Population (2001 census [INDEC])
- • Total: 1,128
- Time zone: ART
- Postal code: 2119
- Dialing code: 03402

= Piñero (Santa Fe) =

Piñero is a town in the Rosario Department, province of Santa Fe, Argentina, 14 km southeast of the city of Rosario and 183 km from the city of Santa Fe. It is found along Provincial Road RP 14 on kilometre 13.5 and on kilometre 15 of National Route A012.
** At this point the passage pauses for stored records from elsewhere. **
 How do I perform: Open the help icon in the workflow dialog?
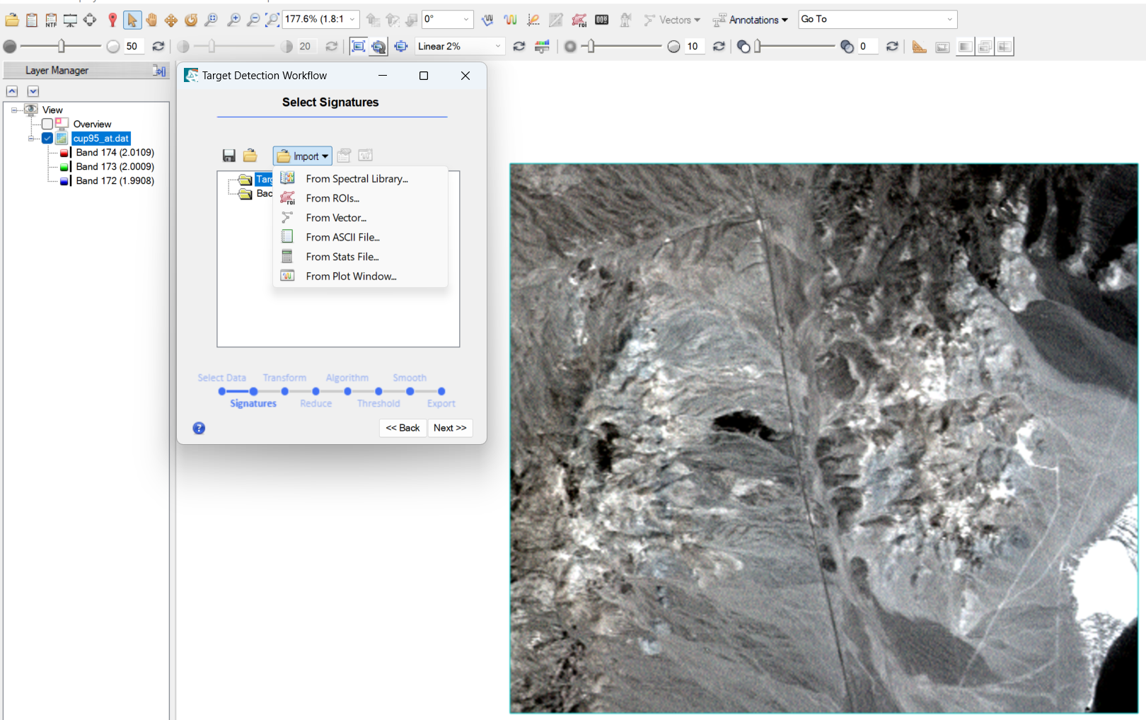(198, 428)
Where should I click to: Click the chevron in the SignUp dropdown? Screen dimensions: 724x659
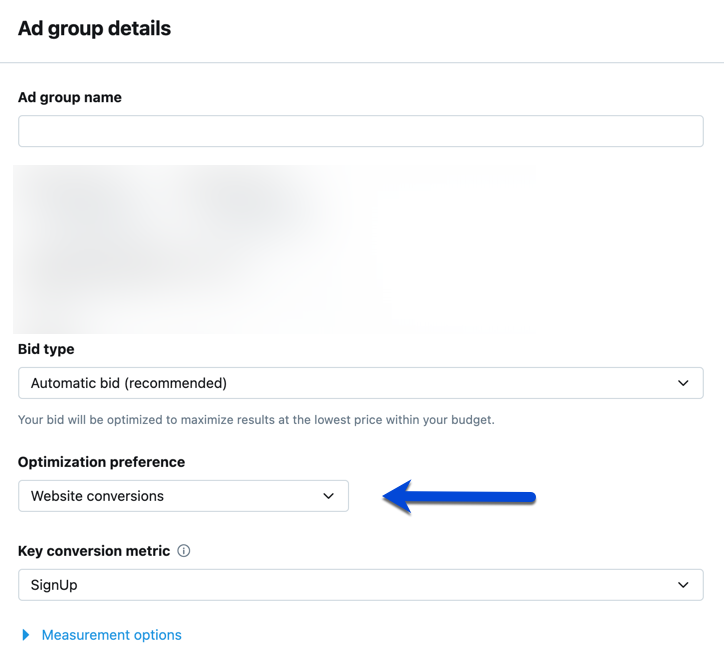pyautogui.click(x=683, y=585)
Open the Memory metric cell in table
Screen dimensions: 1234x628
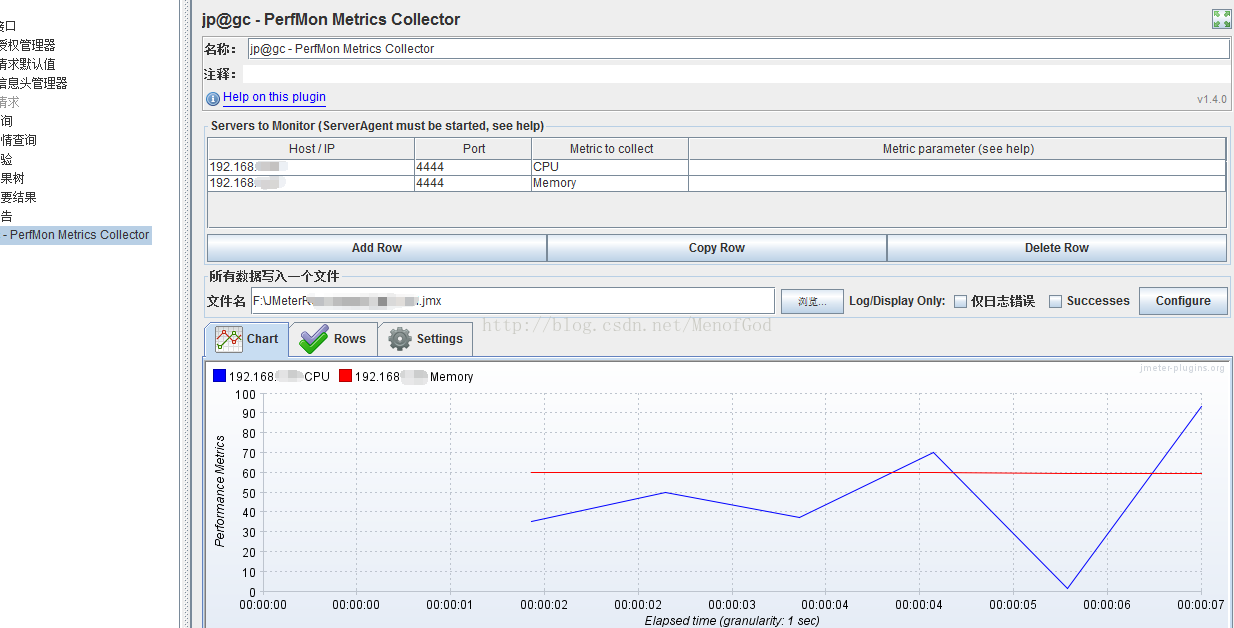point(609,183)
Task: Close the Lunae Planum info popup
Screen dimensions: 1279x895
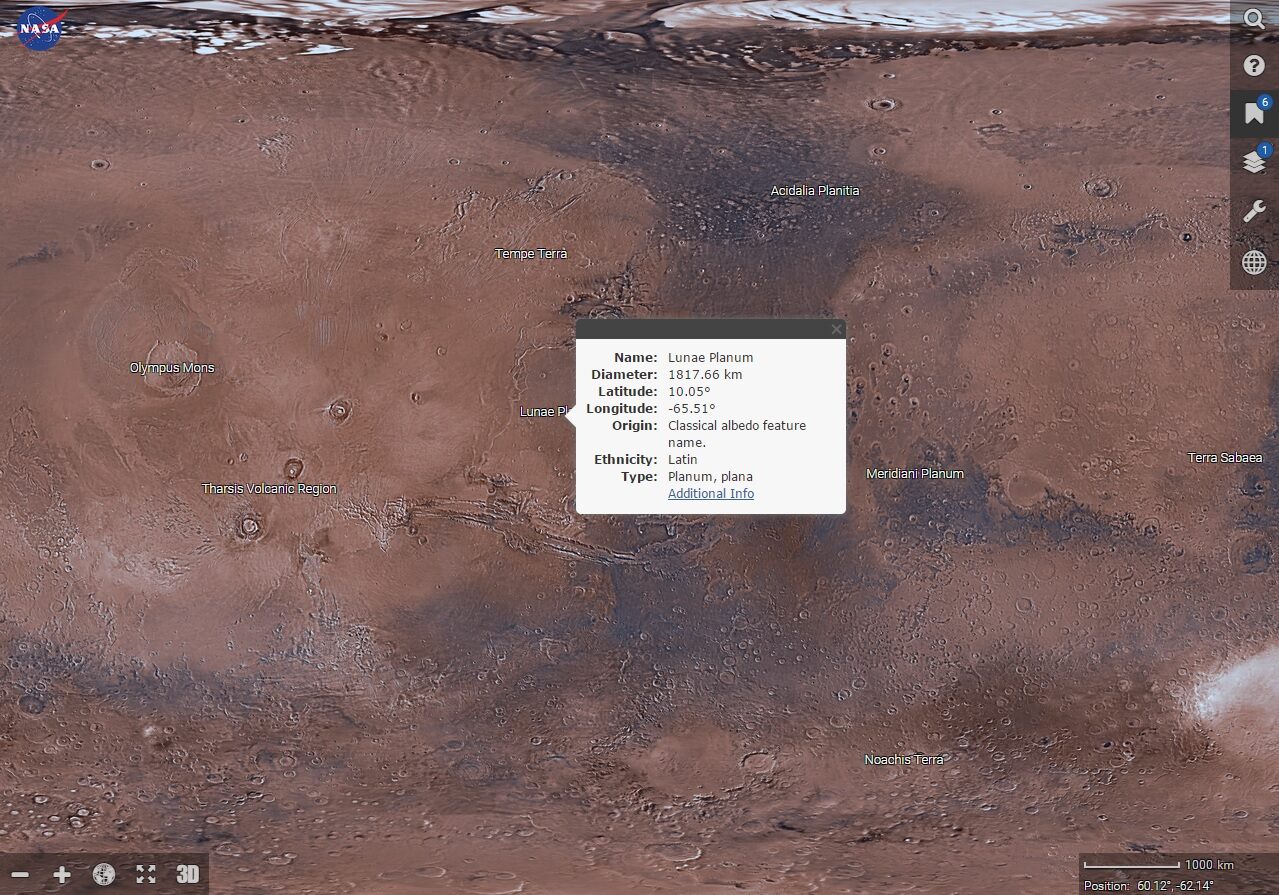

RN A012 and Piñero on kilometre 15.

==Geography==

===Relief===
The general relief is very gently undulating due to the lower basin of the Ludueña Stream, which drains into the Paraná River. The drainage network is organized in most of the area but with slightly weathered channels and no signs of significant erosion. There are shallow, extensive and salinized depressions on the western bank.

===Climate===
The average annual temperature is 17.1 °C with average annual rainfall of about 1,100 mm, 70% of which is concentrated between October and March (hot season).

===Soil===
The zonal soils are typical Argiudolls (in the fine loamy family) which is fine to moderately well drained. The topsoil is silt-loam in texture, with very low sand content. It has well-defined, thick argillic horizons, hindering the penetration of roots and the distribution and use of water. Natural fertility is moderate. Some of these soils were previously classified as vertic Argiudolls but there is no evidence of the cracking required by the taxonomic system for the vertic subgroup.

Depression areas contain mainly poorly drained sodic and sometimes saline soils.